Artinya: Dia-lah yang menjadikan matahari bersinar dan Bulan bercahaya dan ditetapkan-Nya bagi Bulan itu manzilah-manzilah, supaya kamu mengetahui bilangan tahun dan perhitungan (waktu). Allah tidak menciptakan yang demikian itu melainkan dengan hak. Dia menjelaskan tanda-tanda (kebesaran-Nya) kepada orang-orang yang mengetahui [Q. 10: 5].
2. Hadis-hadis yang secara harfiah mengharuskan rukyat atau istikmal dalam memulai dan mengakhiri puasa Ramadan tidak berlaku permanen, karena hadis-hadis tersebut mengandung illat. Ini ditegaskan oleh Nabi saw dalam hadis riwayat al-Bukhari dan Muslim sebagai berikut,
إِنَّا أُمَّةٌ أُمِّيَّةٌ لا نَكْتُبُ ولا نَحْسُبُ الشَّهْرُ هَكَذَا وَهَكَذَا يَعْنِي مَرَّةً تِسْعَةً وَعِشْرِينَ وَمَرَّةً ثَلاثِينَ [رواه البخاري ومسلم].

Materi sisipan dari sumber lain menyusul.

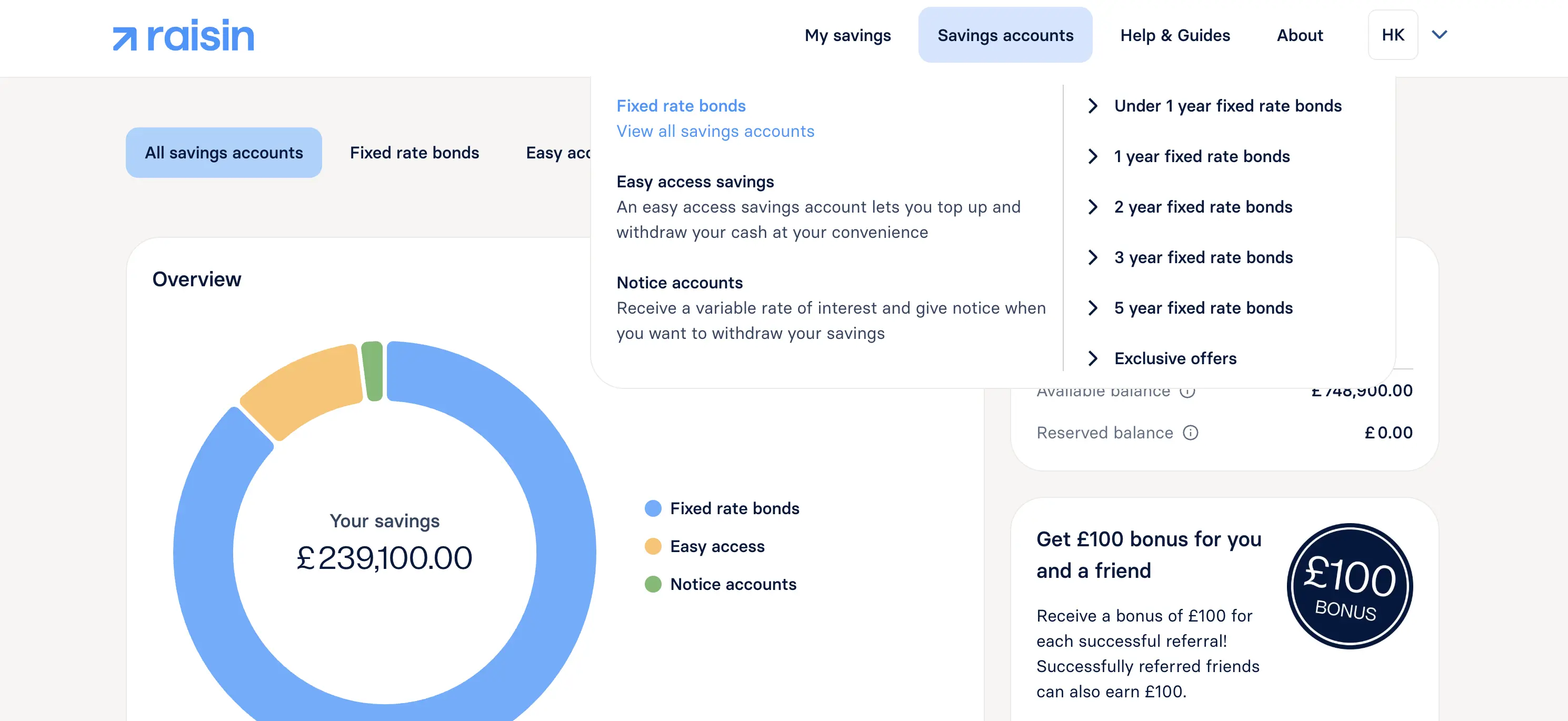Open the Help & Guides menu
The image size is (1568, 721).
[x=1175, y=35]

Artinya: Sesungguhnya kami adalah umat yang ummi; kami tidak bisa menulis dan tidak bisa melakukan hisab. Bulan itu adalah demikian-demikian. Maksudnya adalah kadang-kadang dua puluh sembilan hari, dan kadang-kadang tiga puluh hari [diriwayatkan oleh al-Bukhari dan Muslim].

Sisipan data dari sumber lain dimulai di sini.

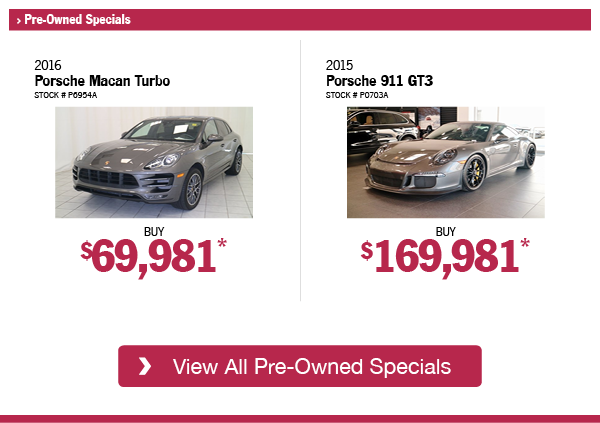The height and width of the screenshot is (423, 600).
Task: Click the 2015 Porsche 911 GT3 photo
Action: click(x=446, y=162)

Hadis ini menunjukkan bahwa penggunaan rukyat pada zaman Nabi saw. itu karena keadaan umat masih ummi, yaitu sebagian terbesar tidak mengenal baca tulis dan tidak dapat melakukan hisab.

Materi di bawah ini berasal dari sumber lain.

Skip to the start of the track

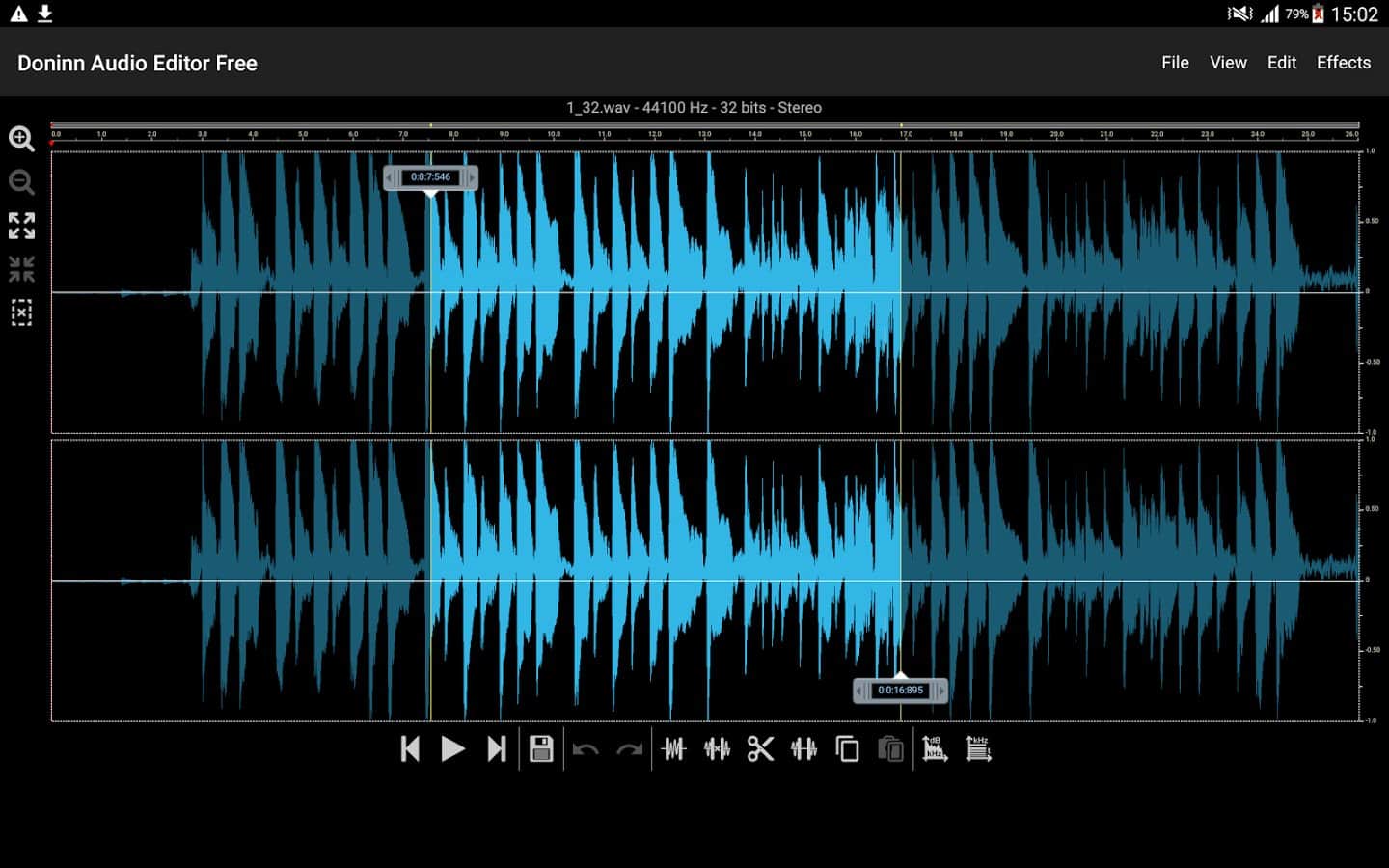point(410,749)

3. Secara astronomis, penggunaan rukyat sebagai metode penetapan awal bulan kamariah menimbulkan masalah yang tak terhindarkan, antara lain:
a. Tidak dapat digunakan untuk menyusun kalender, karena masuknya bulan baru diketahui paling cepat H-1.
b. Rukyat tidak dapat menyatukan penanggalan kamariah secara global, karena rukyat tidak bisa mengkaver seluruh permukaan bumi pada waktu yang bersamaan.
c. Jangkauan rukyat terbatas sehingga tidak dapat diberlakukan ke seluruh dunia, bahkan ada kawasan tertentu di muka bumi tidak dapat merukyat sama sekali karena tempatnya tidak normal.
B. Problem Fikhiah
Seperti terlihat pada uraian di atas bahwa baik pengguna rukyat maupun hisab masing-masing memiliki argumentasi yang dibangun khususnya dari landasan–landasan syari’ah yang berupa hadis Nabi saw atau pun ayat al-Quran, meskipun untuk ayat al-Quran ini para pengguna rukyat tidak cenderung untuk menggunakannya sebagai dalil dalam hal yang ada kaitannya dengan hukum-hukum kongkrit, seperti penentuan awal bulan Ramadan, Syawal, maupun Zulhijah. Menurut umat Islam Indonesia pendukung rukyat, melihat hilal dan istikmal sebagaimana secara harfiah ditegaskan dalam hadis-hadis Nabi saw. di atas adalah merupakan satu-satunya cara untuk menentukan mulai dan berakhirnya puasa Ramadan. Cara ini harus berlaku kapan pun dan di mana pun, tanpa ada pembatas waktu dan tempat berlakunya. Rukyat dan istikmal itu tidak dapat diganti dengan cara apapun karena ia termasuk dalam wilayah taabudiah, yakni semata-mata karena ketentuan Allah dan RasulNya yang tidak boleh diubah dan tidak akan pernah mengalami perubahan. Rukyat dan istikmal itu satu-satunya cara yang sah menurut syar’i untuk menentukan mulai dan berakhirnya puasa Ramadan, atau kalau diperluas untuk menentukan awal bulan kamariah.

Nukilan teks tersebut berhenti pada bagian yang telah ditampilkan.